Tra Bukowski e Fante

Quando per la prima volta ho sentito parlare di Fuori dalla porta, il primo romanzo di Marco Martinetti (), sono usciti i nomi di Bukowski e Fante. Come padrini non c’è proprio male, pensai.
Marco nasce a Torino quarantatré anni fa. Emigra in Lussemburgo a sedici e si avvia verso un’esistenza normale, borghese. Per lui tutto ciò si rivela semplicemente insignificante, perciò molla tutto e decide di vivere alla giornata, andando incontro agli eventi più disparati.
Il suo primo lavoro nasce dalla sintesi di queste esperienze. È un romanzo autobiografico. Per molto tempo Marco ha vissuto in piazza Colombo a Genova, per strada. Pare che abbia scritto Fuori dalla porta su una valanga di scontrini, miracolosamente trascritti in una seconda fase.

Il libro inizia con la decisione di mollare la famiglia e volare a Parigi. Da lì le pagine scorrono veloci tra dialoghi serrati, i personaggi più variegati e la descrizione di azioni quotidiane per la sopravvivenza. Una scrittura asciutta, essenziale, un ritmo incalzante.
Dopo il distacco dalla vita normale, c’è il tuffo dentro un’umanità marginale. Il suo sguardo illustra dall'interno l’emarginazione, la pazzia, la povertà, il sesso, l'alcol. Ce ne mostra la dignità. Schietto è l’aggettivo che viene in mente per primo, amaro il secondo.
Il fatto è che se la vita borghese fa schifo per la propria insensibilità, quella di strada è, sì, sincera, ma non certo romantica.
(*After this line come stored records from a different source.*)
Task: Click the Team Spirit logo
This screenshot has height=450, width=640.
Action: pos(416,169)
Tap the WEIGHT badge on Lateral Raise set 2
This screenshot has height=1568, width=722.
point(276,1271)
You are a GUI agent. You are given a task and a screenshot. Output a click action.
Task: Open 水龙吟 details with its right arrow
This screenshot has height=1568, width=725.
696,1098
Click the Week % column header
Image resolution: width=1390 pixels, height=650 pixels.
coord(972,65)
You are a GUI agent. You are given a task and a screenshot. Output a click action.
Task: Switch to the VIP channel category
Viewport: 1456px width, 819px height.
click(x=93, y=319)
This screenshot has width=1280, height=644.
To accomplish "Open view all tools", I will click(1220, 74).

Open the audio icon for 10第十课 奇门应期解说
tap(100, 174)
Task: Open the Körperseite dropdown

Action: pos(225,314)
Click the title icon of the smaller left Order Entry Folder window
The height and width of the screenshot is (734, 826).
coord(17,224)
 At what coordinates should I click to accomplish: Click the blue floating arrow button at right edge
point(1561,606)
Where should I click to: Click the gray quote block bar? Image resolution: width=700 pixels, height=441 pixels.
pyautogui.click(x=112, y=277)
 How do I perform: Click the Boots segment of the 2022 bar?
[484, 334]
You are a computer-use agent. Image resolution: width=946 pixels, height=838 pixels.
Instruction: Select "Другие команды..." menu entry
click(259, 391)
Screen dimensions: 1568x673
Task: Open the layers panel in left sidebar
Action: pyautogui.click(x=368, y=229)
Quando uno gli chiede come ha fatto a resistere agli insulti di un passante cui chiedeva l’elemosina, Tony (l'io narrante) risponde: Non insultava me, ma se stesso. È difficile accettare che qualcuno sopravviva senza dover lavorare e rifiutando le responsabilità. Un uomo si guarda allo specchio quando mi vede. Una specie di Diogene insomma: Pare che un giorno il filosofo cinico abbia incontrato Alessandro Magno, il quale gli chiese di che cosa avesse bisogno. Diogene, che viveva in una specie di botte munito solo di un lanternino, rispose: «togliti dal mio sole». Ma si sa, le leggende hanno un sapore più dolce.

Traspare un grande disincanto. L’unica cosa cui Tony sembra tenere veramente è la scrittura. Forse la scrittura è il simbolo dell’espiazione, dell’unica via di salvezza, tanto che nelle ultime righe pensa alle figlie: In verità non sapevo se sarebbe stato un romanzo o semplicemente una lunga lettera per raccontare alle mie figlie qualcosa di me.